Id. We review this issue de novo. Id.
We have reviewed the record and conclude that Barnhill’s appeal waiver was valid,
and his sentencing claims fall within the scope of the waiver. The Government does not
seek to bar Barnhill’s challenge to the validity of his guilty plea, but only his claims that
his sentence is procedurally and substantively unreasonable. Moreover, as we have already
concluded, Barnhill’s guilty plea was knowing and voluntary; and we conclude that he has
not asserted a colorable claim that his plea agreement was tainted by constitutional error.
See United States v. McGrath, 981 F.3d 248, 250 & n.2 (4th Cir. 2020).
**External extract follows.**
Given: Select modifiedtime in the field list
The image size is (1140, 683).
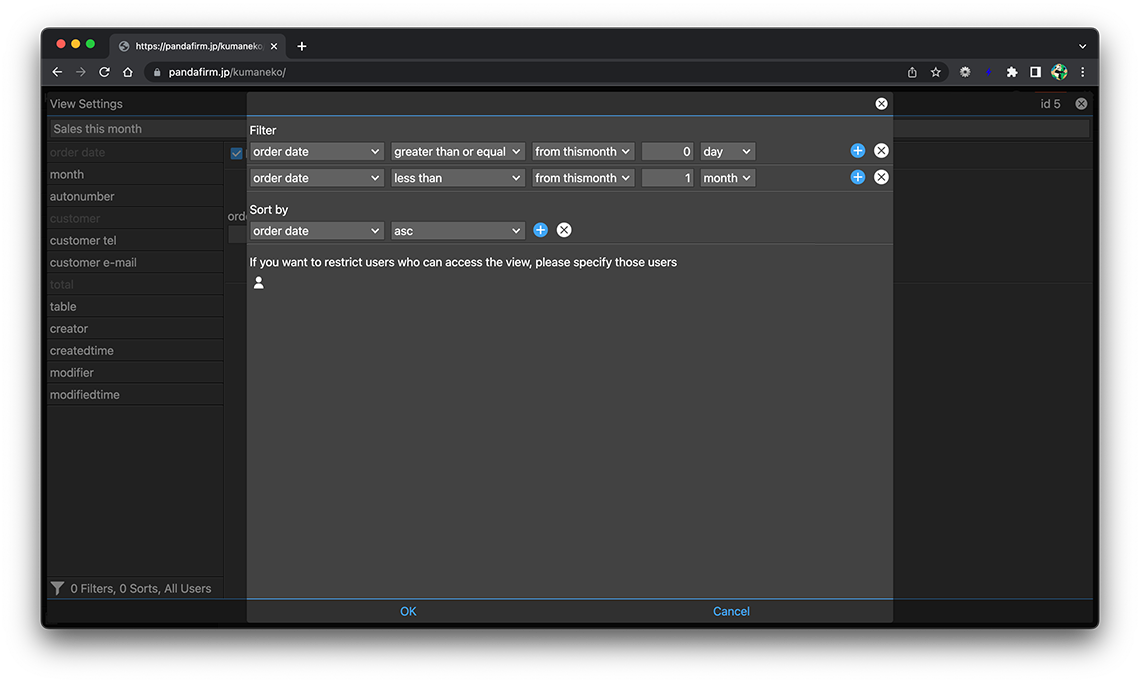Looking at the screenshot, I should [x=85, y=395].
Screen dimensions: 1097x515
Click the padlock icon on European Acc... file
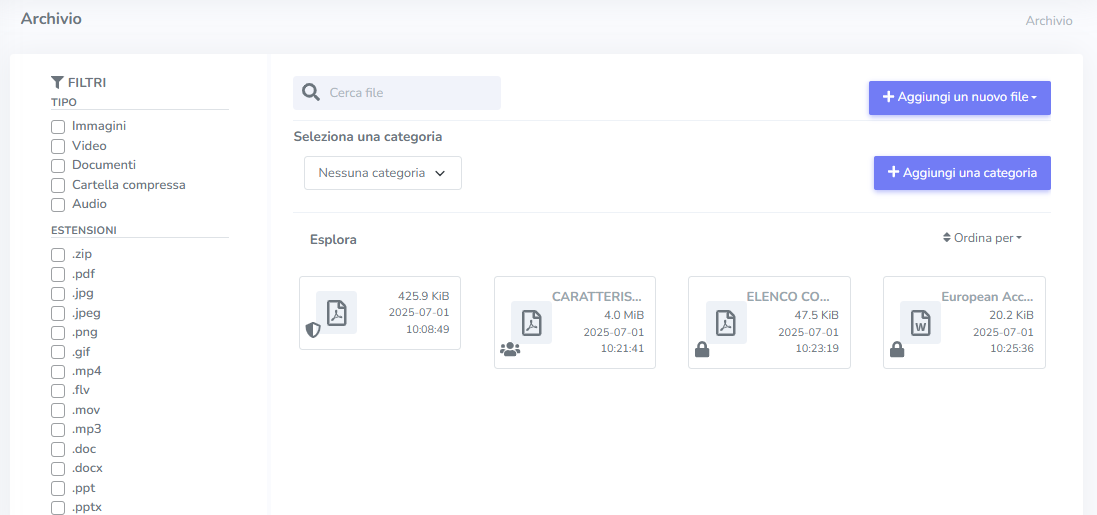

Accordingly, we deny the pending motion to strike as moot and affirm the district
court’s judgment. * We dispense with oral argument because the facts and legal contentions
are adequately presented in the materials before the court and argument would not aid the
decisional process.
AFFIRMED
* Because we have limited our review to the record on appeal, we deny the motion to strike as moot. See Skyline Restoration, Inc. v. Church Mut. Ins. Co., 20 F.4th 825, 835 (4th Cir. 2021); Williams v. Lendmark Fin. Servs., Inc., 828 F.3d 309, 314 (4th Cir. 2016); Am. Whitewater v. Tidwell, 770 F.3d 1108, 1121 n.6 (4th Cir. 2014).